From the material below, please set down exactly the lines starting with the one with "Where should I" and going on through the one with "You are a computer-use agent.", without a single picture.
---- Record extracts
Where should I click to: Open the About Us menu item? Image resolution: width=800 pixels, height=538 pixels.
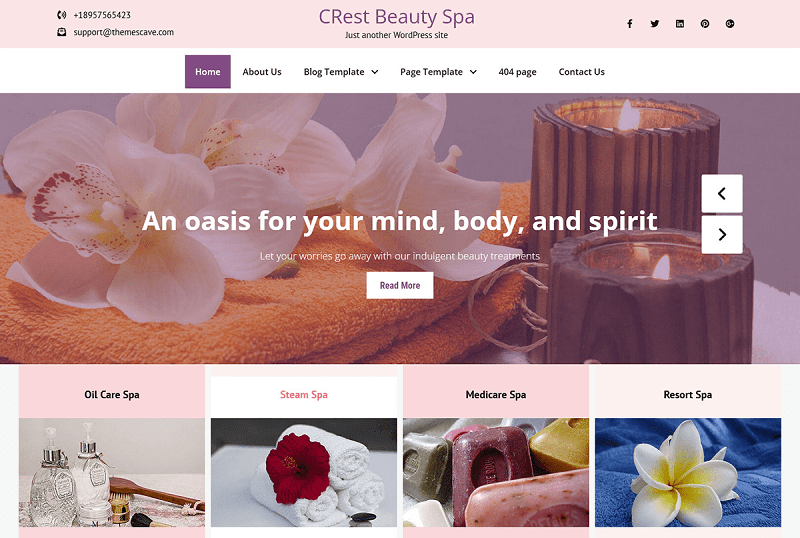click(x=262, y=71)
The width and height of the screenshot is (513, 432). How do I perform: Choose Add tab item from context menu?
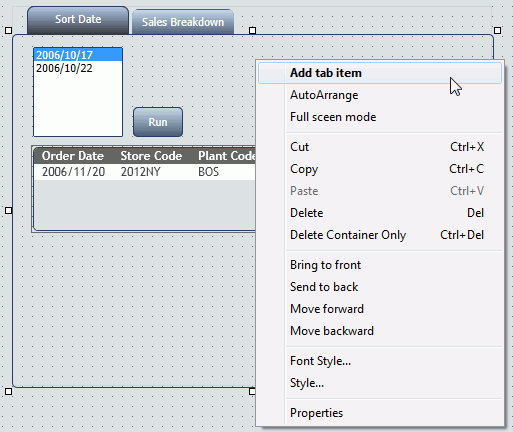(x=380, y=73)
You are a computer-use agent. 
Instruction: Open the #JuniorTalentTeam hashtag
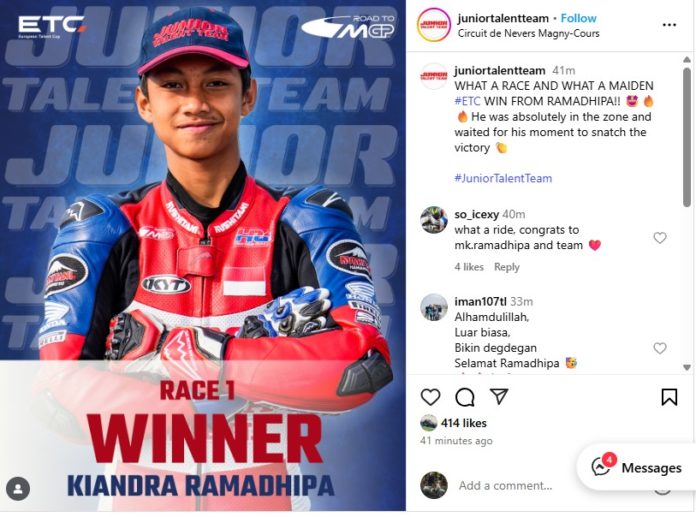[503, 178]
--------
---- Record extracts
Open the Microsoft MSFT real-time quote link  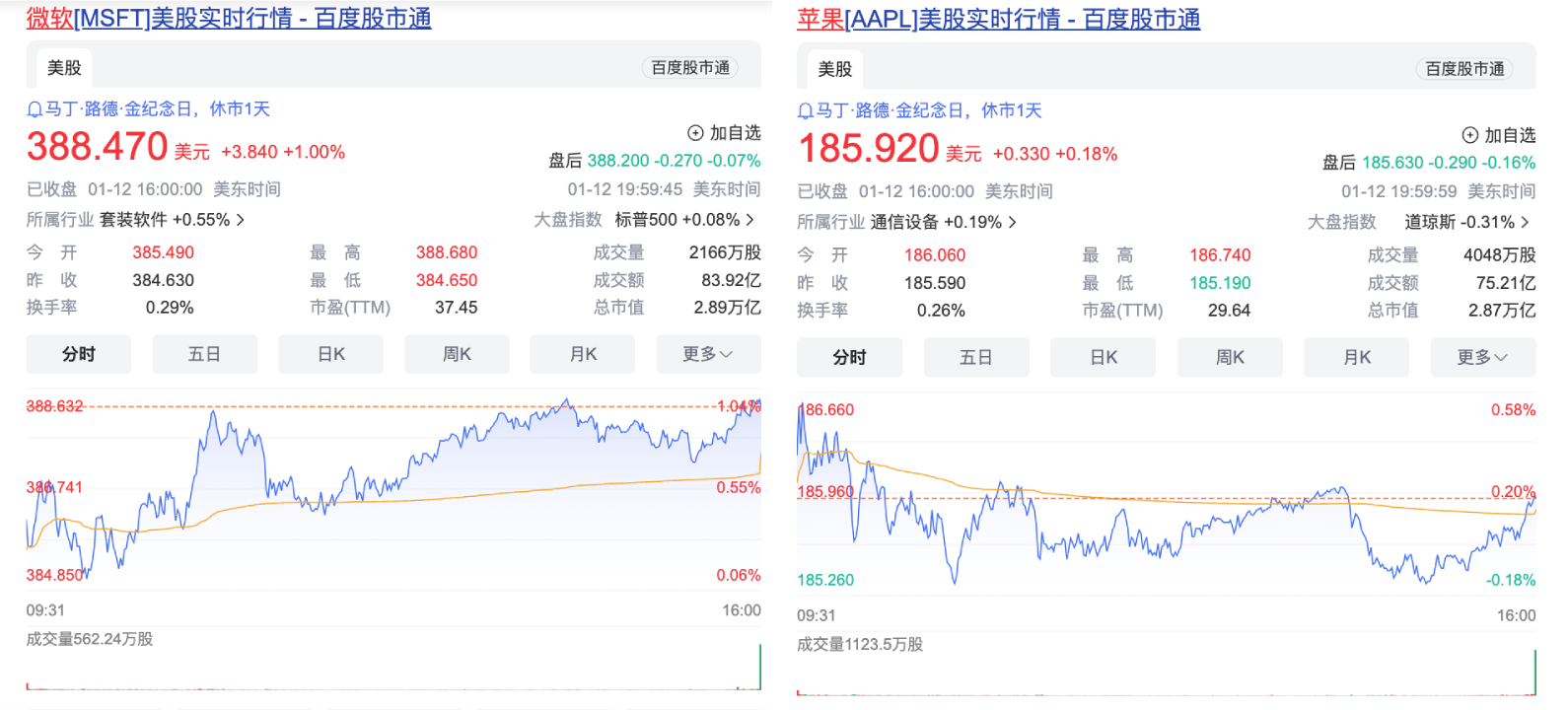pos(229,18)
--------
---- Record extracts
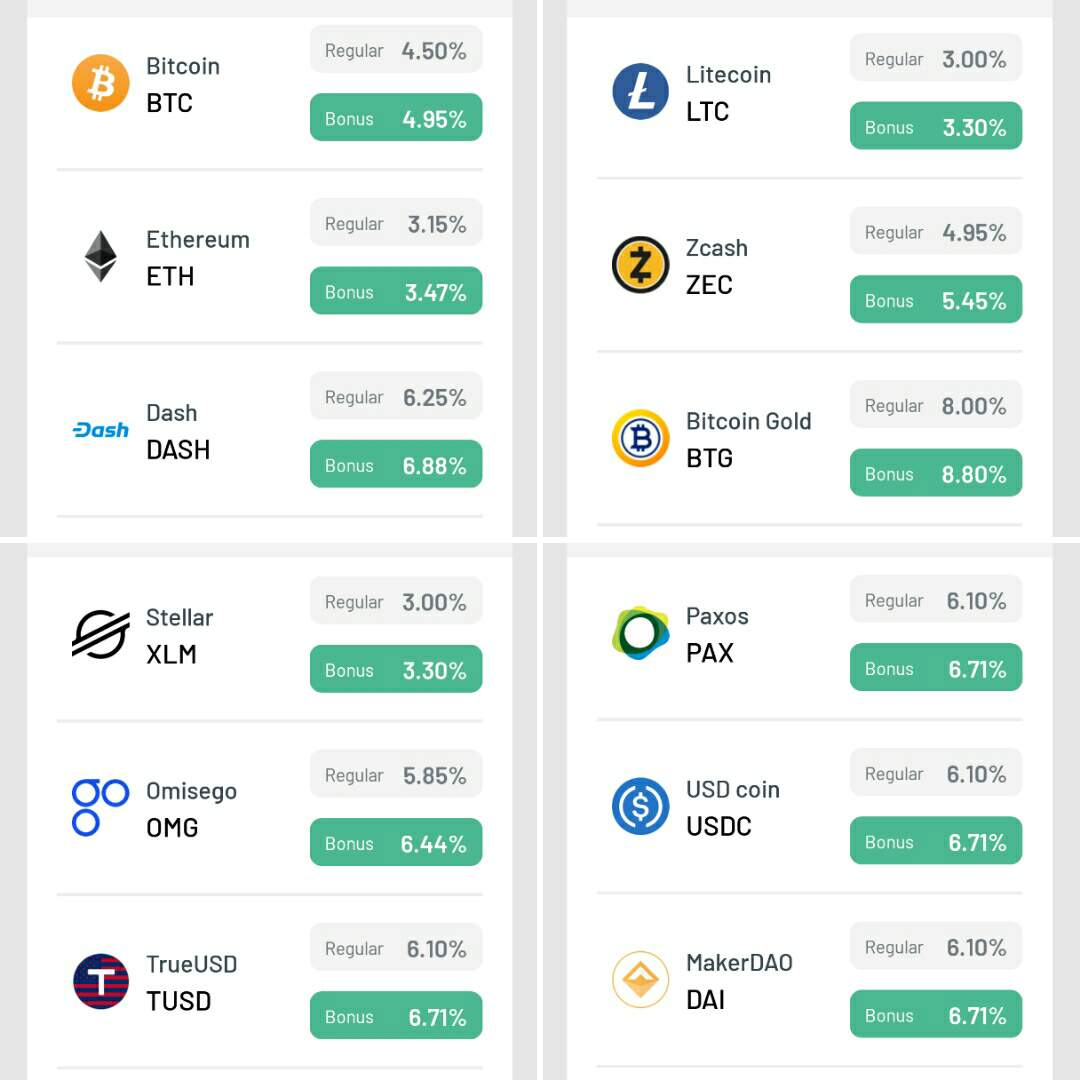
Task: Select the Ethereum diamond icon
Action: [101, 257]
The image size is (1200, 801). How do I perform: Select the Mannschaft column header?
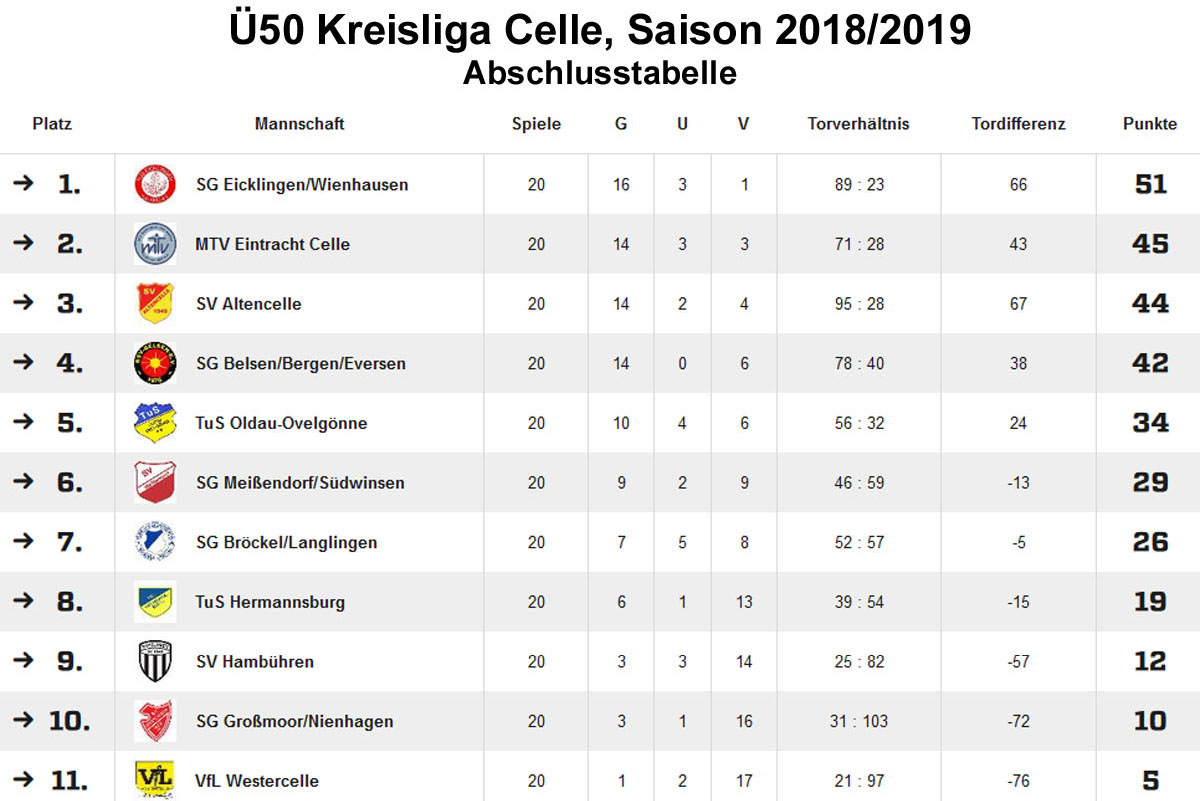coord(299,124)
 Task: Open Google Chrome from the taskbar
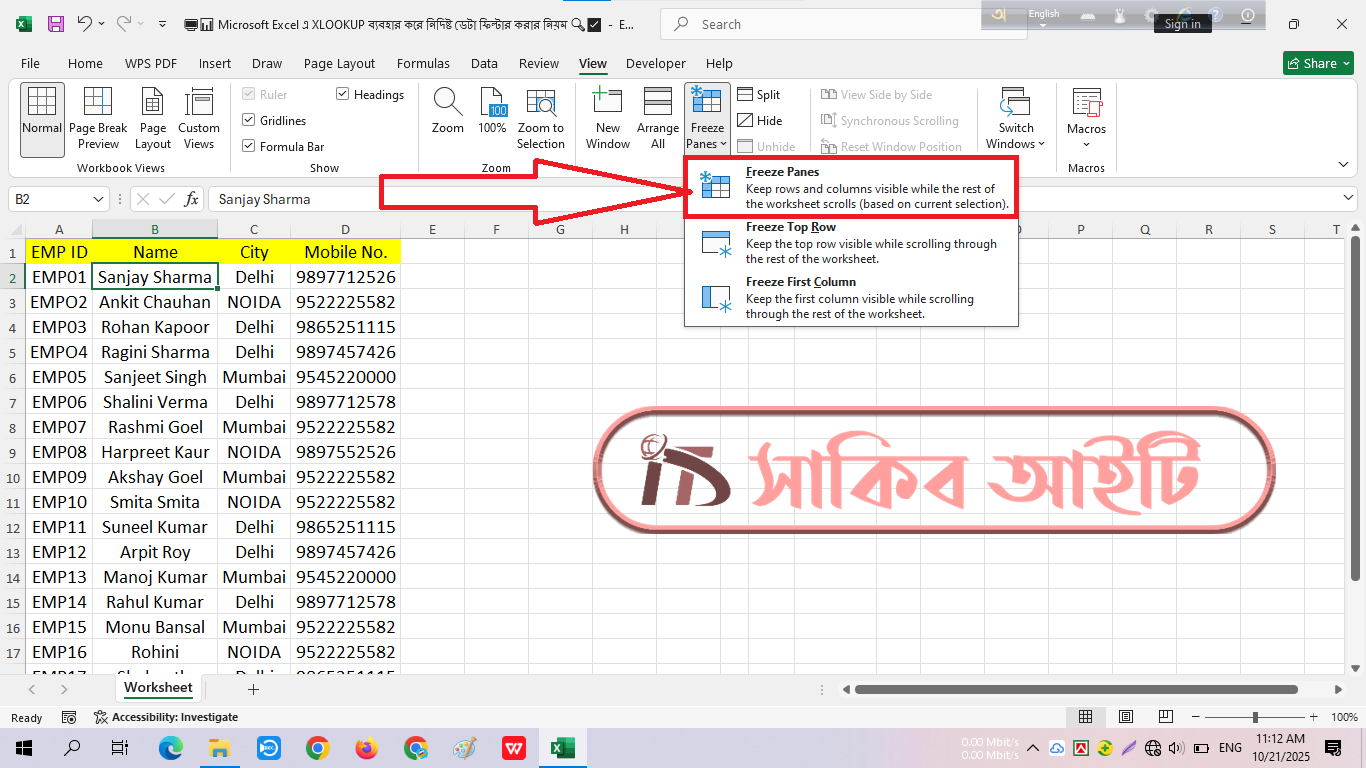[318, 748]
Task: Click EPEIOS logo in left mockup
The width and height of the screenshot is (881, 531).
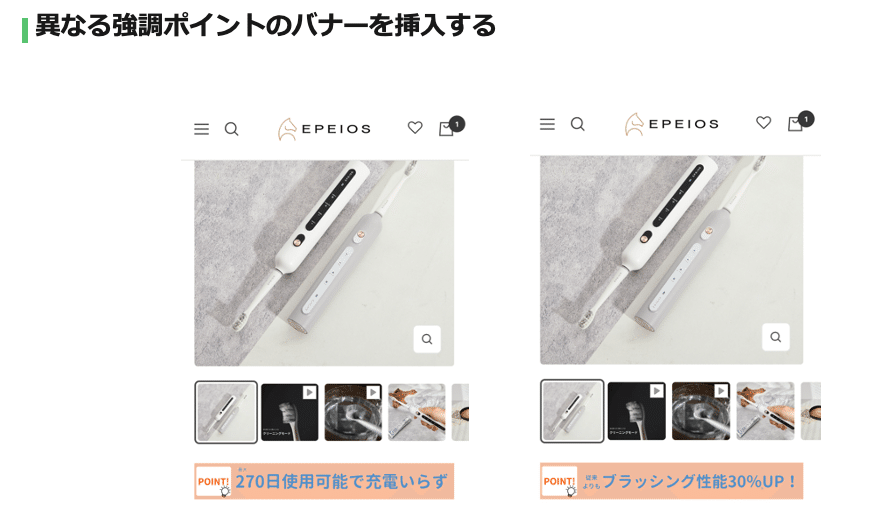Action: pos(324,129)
--------
Finished task:
Where should I click to: Open the About Us menu item? Image resolution: width=800 pixels, height=538 pixels.
click(x=262, y=71)
The width and height of the screenshot is (513, 432). How do I perform: Choose Add tab item from context menu?
(x=380, y=73)
You are a computer-use agent. 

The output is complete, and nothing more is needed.